TASKS AND EXERCISES:
A. Copy the excerpt about Kiefer and Tillmans again, starting at "This place feels" and ending at "of its parts.", and switch "potty" to "crazy".
B. Pick up the excerpt about Kiefer and Tillmans after its last sentence and keep writing.

This place feels like a museum, but also like some place that holds all of our souls, as museums do, in a sense.
I’m potty about his books as well. I’ve no idea how he does it but his work is shot through with this incredibly potent symbolism that actually works outside of language. Many symbols seem to depend on language to work. They refer to a history that depends on literature to stand up. Kiefer utilises something that flourishes outside of that. It may sound a bit contrary but for this project to work I think I need to discover a way of achieving a similar effect; a sense of language adding up to more than the sum of its parts.
Tillmans did a retrospective at the old Tate a few years ago called ‘If one thing matters, everything matters’. It’s almost relevant to my project by dint of the title alone. There are quite a few things I like about these pictures. I particularly like the fact that his friends Alex and Lutz keep on cropping up. There’s a lovely sense of their having lived together a lot, and that being illustrated through the passing years. This is built up with some of the most banal photographs you might care to see, but also with some pictures that catch me off guard. His two friends fighting on the beach, for example. I like them already. There’s none of the grandness of the Kiefers either.
For the record, here’s a picture of one of his shows. Just to demonstrate how he exhibits his work.

STORED ROWS:
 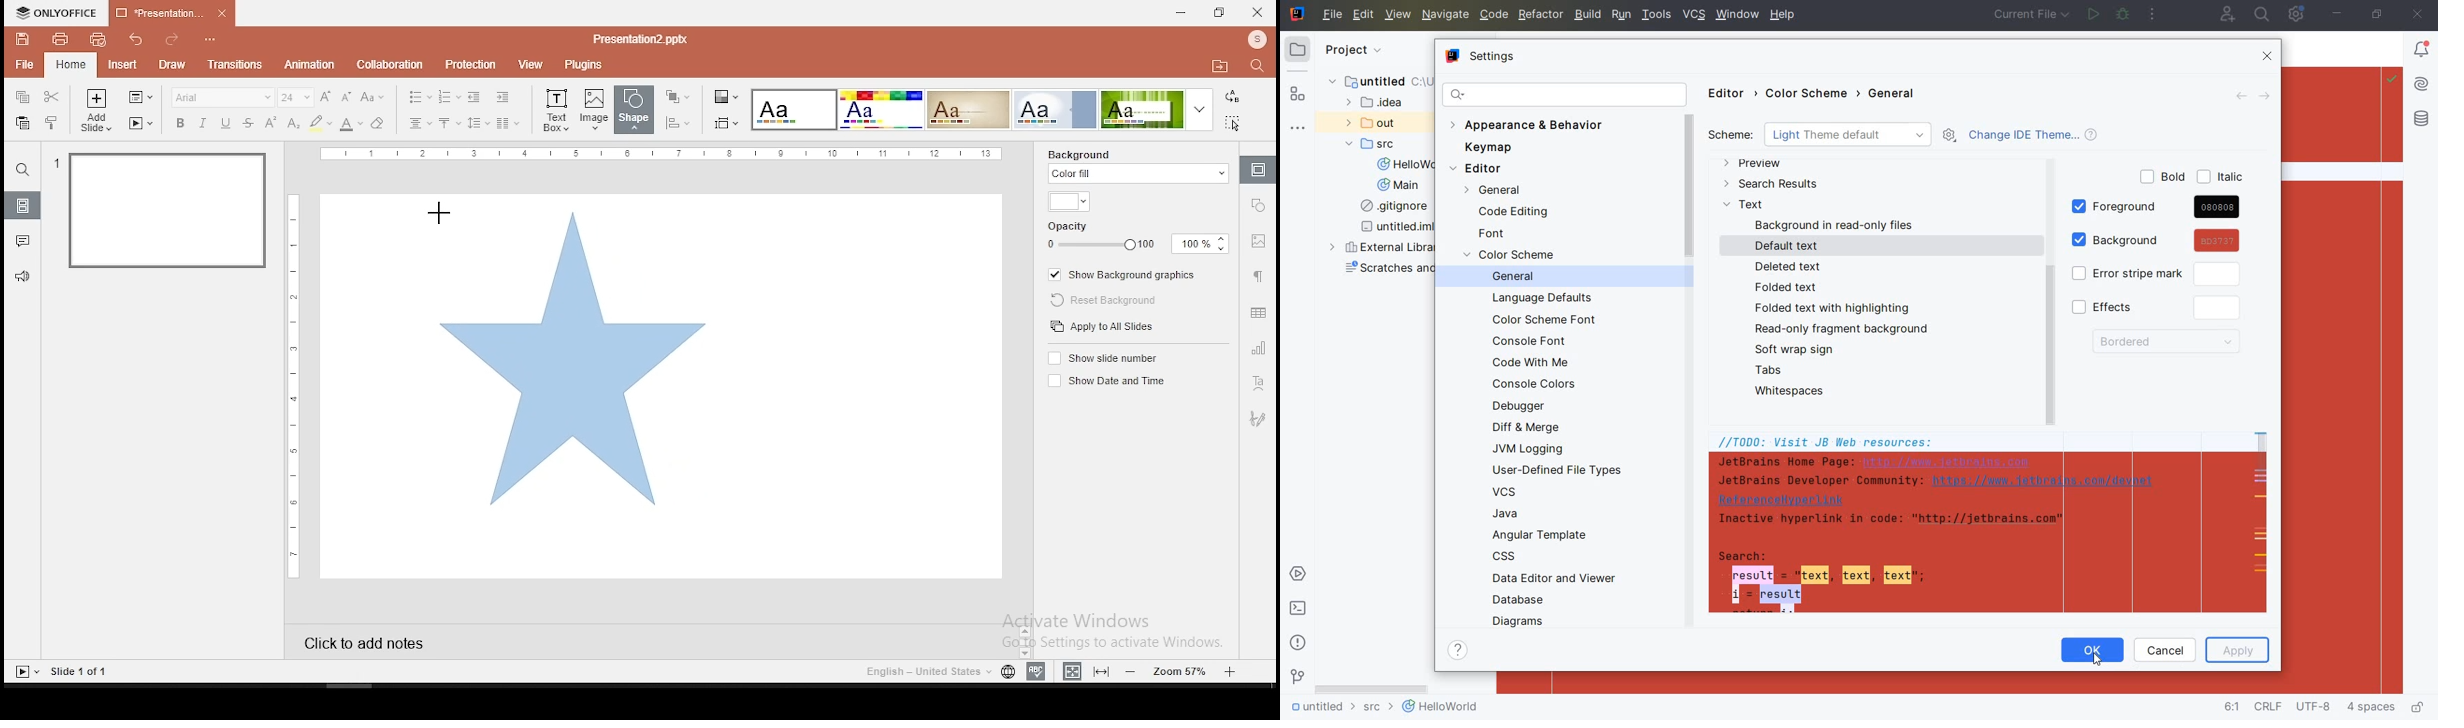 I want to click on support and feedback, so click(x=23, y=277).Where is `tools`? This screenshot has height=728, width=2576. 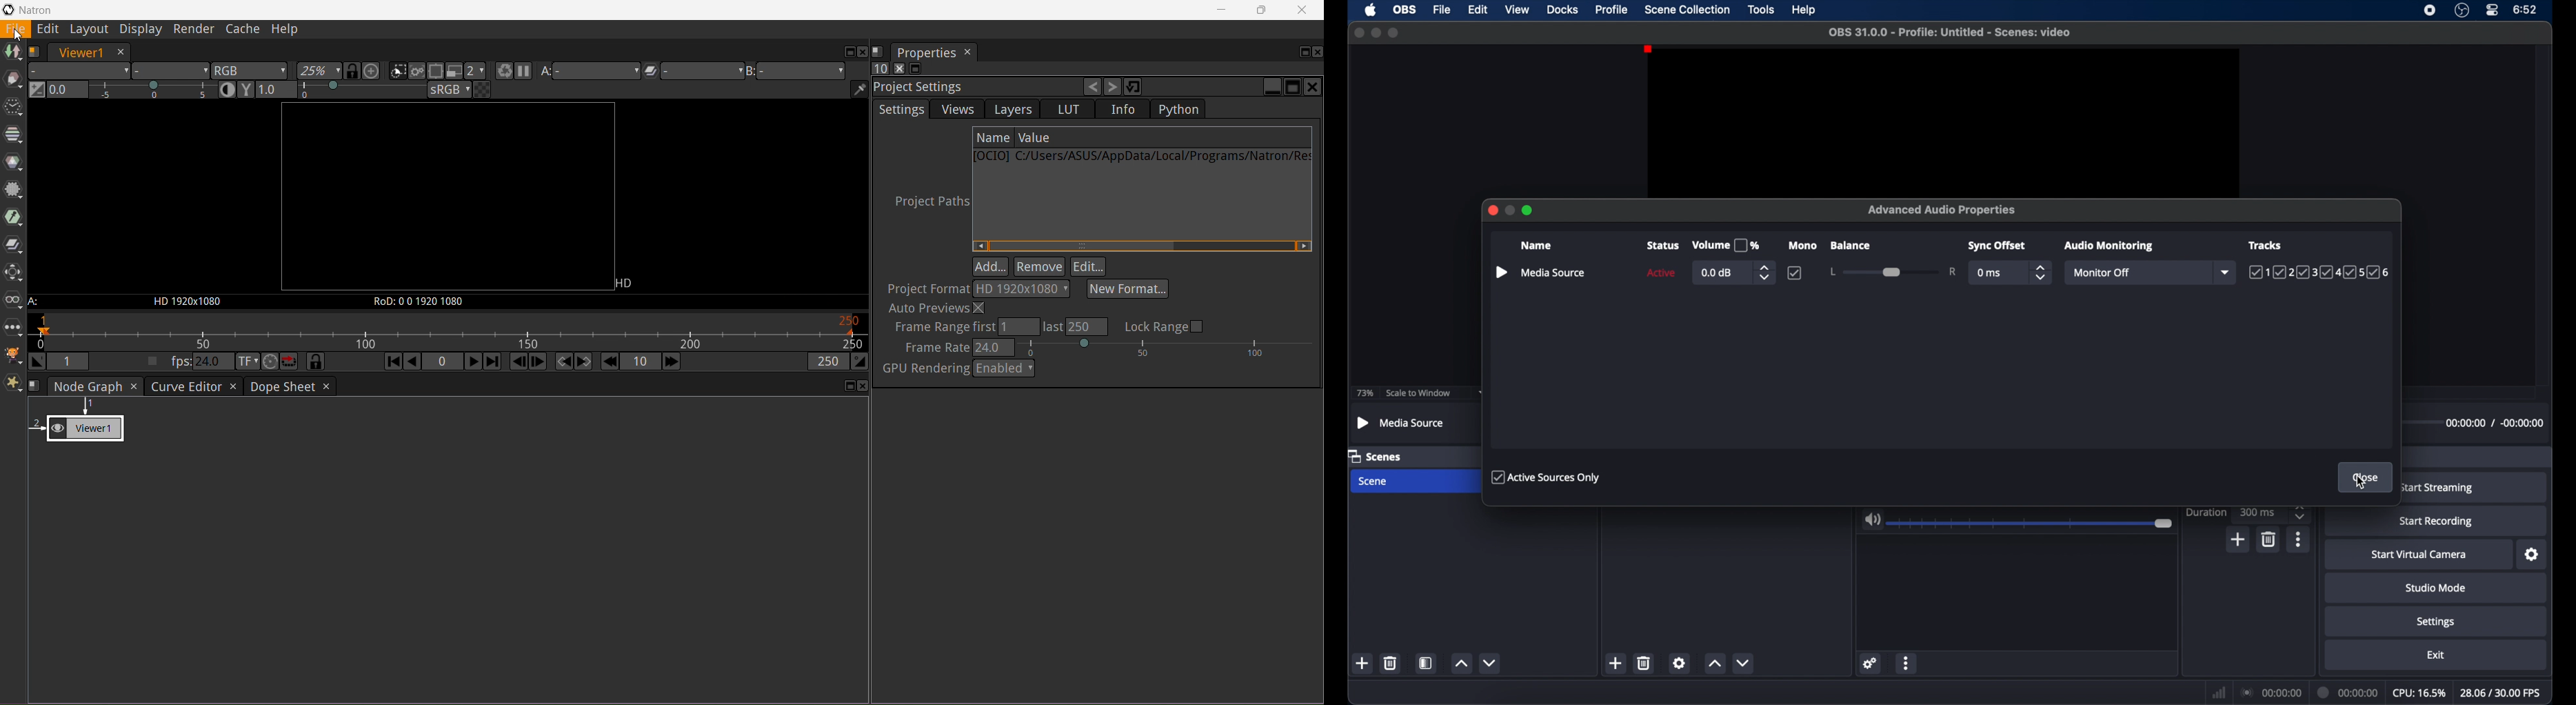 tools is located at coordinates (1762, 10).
* * *
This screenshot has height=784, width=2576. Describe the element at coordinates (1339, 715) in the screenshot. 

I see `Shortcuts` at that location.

TASK RESPONSES:
A.
This place feels like a museum, but also like some place that holds all of our souls, as museums do, in a sense.
I’m crazy about his books as well. I’ve no idea how he does it but his work is shot through with this incredibly potent symbolism that actually works outside of language. Many symbols seem to depend on language to work. They refer to a history that depends on literature to stand up. Kiefer utilises something that flourishes outside of that. It may sound a bit contrary but for this project to work I think I need to discover a way of achieving a similar effect; a sense of language adding up to more than the sum of its parts.

B.
I think these photographs pretty much speak for themselves. They’ve got that world buzzing by in all its vastness thing. They might be seen as aspiring to the grail of ‘allness’ but judged by that metre they, like anything else, will never do the job. You just end up looking at it saying ‘Crikey, that’s big! And there’s lots of it/them!’ It points us strongly in the direction of all though. That’s what I like. In stretching to comprehend the bigness in front of me, I stretch to comprehend the bigness of all things.
The cityscapes are stunning and the deserts are fairly amazing too. The city pictures tap into that ‘usness’ again, which (for reasons I have every intention of explaining later) I think is important. And the deserts provide a strong counterfoil to that.
I’m interested in the simplicity of form in his work. He has really straightforward, and slightly overwhelming modes of presentation. It makes for a mesmerising effect. Here’s a link to the Centre Pompidou website, featuring an artistic biography.
He’s used other objects as well as photographs. Most of them seem to be used to reprersent death, or the lives of the people who owned the objects.